--- Data excerpts ---
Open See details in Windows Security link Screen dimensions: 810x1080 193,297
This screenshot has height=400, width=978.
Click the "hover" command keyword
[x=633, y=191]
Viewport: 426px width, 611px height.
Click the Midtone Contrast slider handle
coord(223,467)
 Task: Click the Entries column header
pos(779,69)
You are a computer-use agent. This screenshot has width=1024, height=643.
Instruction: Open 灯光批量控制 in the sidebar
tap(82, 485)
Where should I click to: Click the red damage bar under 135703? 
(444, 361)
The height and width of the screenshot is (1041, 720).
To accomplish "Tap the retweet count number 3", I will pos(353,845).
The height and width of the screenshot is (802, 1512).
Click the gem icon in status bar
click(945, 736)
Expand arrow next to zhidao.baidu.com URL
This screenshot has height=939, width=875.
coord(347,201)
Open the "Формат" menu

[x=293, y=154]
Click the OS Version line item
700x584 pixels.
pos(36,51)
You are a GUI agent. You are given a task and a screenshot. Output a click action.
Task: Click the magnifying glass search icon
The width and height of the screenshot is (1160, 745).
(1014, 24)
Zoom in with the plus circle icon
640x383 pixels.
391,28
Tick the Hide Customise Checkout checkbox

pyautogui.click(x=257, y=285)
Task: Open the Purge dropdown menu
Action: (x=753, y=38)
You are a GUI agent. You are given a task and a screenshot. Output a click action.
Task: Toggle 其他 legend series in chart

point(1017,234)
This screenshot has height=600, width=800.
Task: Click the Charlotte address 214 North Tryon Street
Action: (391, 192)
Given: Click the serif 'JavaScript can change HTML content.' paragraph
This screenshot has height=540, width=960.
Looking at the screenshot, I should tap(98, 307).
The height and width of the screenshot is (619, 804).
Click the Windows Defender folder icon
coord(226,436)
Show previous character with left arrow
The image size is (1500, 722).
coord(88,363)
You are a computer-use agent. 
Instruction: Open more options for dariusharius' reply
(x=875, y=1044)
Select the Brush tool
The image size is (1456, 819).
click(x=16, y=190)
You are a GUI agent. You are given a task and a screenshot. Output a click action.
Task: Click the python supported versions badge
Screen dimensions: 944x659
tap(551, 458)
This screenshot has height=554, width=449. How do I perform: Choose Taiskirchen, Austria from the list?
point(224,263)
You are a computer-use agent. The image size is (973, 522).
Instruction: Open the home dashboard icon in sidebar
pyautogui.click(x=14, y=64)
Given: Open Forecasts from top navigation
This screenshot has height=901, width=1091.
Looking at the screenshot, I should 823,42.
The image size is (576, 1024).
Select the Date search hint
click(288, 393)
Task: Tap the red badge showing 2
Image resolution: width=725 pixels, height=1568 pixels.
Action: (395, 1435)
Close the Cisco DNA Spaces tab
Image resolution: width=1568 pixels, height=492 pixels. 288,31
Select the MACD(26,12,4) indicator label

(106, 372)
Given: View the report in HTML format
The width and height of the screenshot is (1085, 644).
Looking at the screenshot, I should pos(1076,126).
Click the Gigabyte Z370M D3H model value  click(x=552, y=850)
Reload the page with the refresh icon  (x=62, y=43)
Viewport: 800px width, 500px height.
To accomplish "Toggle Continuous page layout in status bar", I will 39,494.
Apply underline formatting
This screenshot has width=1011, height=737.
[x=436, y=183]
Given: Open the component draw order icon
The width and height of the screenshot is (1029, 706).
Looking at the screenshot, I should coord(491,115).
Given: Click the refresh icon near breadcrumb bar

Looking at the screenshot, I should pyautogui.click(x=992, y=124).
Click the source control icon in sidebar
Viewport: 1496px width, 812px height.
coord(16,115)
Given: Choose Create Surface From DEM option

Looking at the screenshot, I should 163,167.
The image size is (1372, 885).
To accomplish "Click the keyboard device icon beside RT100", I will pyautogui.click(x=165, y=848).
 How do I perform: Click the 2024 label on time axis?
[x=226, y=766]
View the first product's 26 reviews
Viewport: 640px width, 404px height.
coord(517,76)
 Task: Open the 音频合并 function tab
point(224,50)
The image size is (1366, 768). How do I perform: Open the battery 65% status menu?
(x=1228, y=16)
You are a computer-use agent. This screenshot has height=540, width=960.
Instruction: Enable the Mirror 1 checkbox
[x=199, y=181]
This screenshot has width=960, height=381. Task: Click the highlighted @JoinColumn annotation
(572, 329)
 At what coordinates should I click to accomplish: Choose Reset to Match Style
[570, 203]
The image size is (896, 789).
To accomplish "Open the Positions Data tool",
---
◆ Aim of the exercise ◆
The output should restate the data exactly, with no line missing.

◆ The completed task ◆
Open See details in Windows Security link Screen dimensions: 810x1080 193,297
This screenshot has height=400, width=978.
Click the "hover" command keyword
[x=633, y=191]
Viewport: 426px width, 611px height.
Click the Midtone Contrast slider handle
coord(223,467)
 Task: Click the Entries column header
pos(779,69)
You are a computer-use agent. This screenshot has width=1024, height=643.
Instruction: Open 灯光批量控制 in the sidebar
tap(82, 485)
Where should I click to: Click the red damage bar under 135703? 
(444, 361)
The height and width of the screenshot is (1041, 720).
To accomplish "Tap the retweet count number 3", I will pos(353,845).
The height and width of the screenshot is (802, 1512).
Click the gem icon in status bar
click(945, 736)
Expand arrow next to zhidao.baidu.com URL
This screenshot has height=939, width=875.
coord(347,201)
Open the "Формат" menu

[x=293, y=154]
Click the OS Version line item
700x584 pixels.
pos(36,51)
You are a GUI agent. You are given a task and a screenshot. Output a click action.
Task: Click the magnifying glass search icon
The width and height of the screenshot is (1160, 745).
(1014, 24)
Zoom in with the plus circle icon
640x383 pixels.
391,28
Tick the Hide Customise Checkout checkbox

pyautogui.click(x=257, y=285)
Task: Open the Purge dropdown menu
Action: (x=753, y=38)
You are a GUI agent. You are given a task and a screenshot. Output a click action.
Task: Toggle 其他 legend series in chart

point(1017,234)
This screenshot has height=600, width=800.
Task: Click the Charlotte address 214 North Tryon Street
Action: (391, 192)
Given: Click the serif 'JavaScript can change HTML content.' paragraph
This screenshot has height=540, width=960.
Looking at the screenshot, I should tap(98, 307).
The height and width of the screenshot is (619, 804).
Click the Windows Defender folder icon
coord(226,436)
Show previous character with left arrow
The image size is (1500, 722).
coord(88,363)
You are a computer-use agent. 
Instruction: Open more options for dariusharius' reply
(x=875, y=1044)
Select the Brush tool
The image size is (1456, 819).
click(x=16, y=190)
You are a GUI agent. You are given a task and a screenshot. Output a click action.
Task: Click the python supported versions badge
Screen dimensions: 944x659
tap(551, 458)
This screenshot has height=554, width=449. How do I perform: Choose Taiskirchen, Austria from the list?
point(224,263)
You are a computer-use agent. The image size is (973, 522).
Instruction: Open the home dashboard icon in sidebar
pyautogui.click(x=14, y=64)
Given: Open Forecasts from top navigation
This screenshot has height=901, width=1091.
Looking at the screenshot, I should 823,42.
The image size is (576, 1024).
Select the Date search hint
click(288, 393)
Task: Tap the red badge showing 2
Image resolution: width=725 pixels, height=1568 pixels.
Action: (395, 1435)
Close the Cisco DNA Spaces tab
Image resolution: width=1568 pixels, height=492 pixels. 288,31
Select the MACD(26,12,4) indicator label

(106, 372)
Given: View the report in HTML format
The width and height of the screenshot is (1085, 644).
Looking at the screenshot, I should pos(1076,126).
Click the Gigabyte Z370M D3H model value  click(x=552, y=850)
Reload the page with the refresh icon  (x=62, y=43)
Viewport: 800px width, 500px height.
To accomplish "Toggle Continuous page layout in status bar", I will 39,494.
Apply underline formatting
This screenshot has width=1011, height=737.
[x=436, y=183]
Given: Open the component draw order icon
The width and height of the screenshot is (1029, 706).
Looking at the screenshot, I should coord(491,115).
Given: Click the refresh icon near breadcrumb bar

Looking at the screenshot, I should pyautogui.click(x=992, y=124).
Click the source control icon in sidebar
Viewport: 1496px width, 812px height.
coord(16,115)
Given: Choose Create Surface From DEM option

Looking at the screenshot, I should 163,167.
The image size is (1372, 885).
To accomplish "Click the keyboard device icon beside RT100", I will pyautogui.click(x=165, y=848).
 How do I perform: Click the 2024 label on time axis?
[x=226, y=766]
View the first product's 26 reviews
Viewport: 640px width, 404px height.
coord(517,76)
 Task: Open the 音频合并 function tab
point(224,50)
The image size is (1366, 768). How do I perform: Open the battery 65% status menu?
(x=1228, y=16)
You are a computer-use agent. This screenshot has height=540, width=960.
Instruction: Enable the Mirror 1 checkbox
[x=199, y=181]
This screenshot has width=960, height=381. Task: Click the highlighted @JoinColumn annotation
(572, 329)
 At what coordinates should I click to accomplish: Choose Reset to Match Style
[570, 203]
The image size is (896, 789).
To accomplish "Open the Positions Data tool",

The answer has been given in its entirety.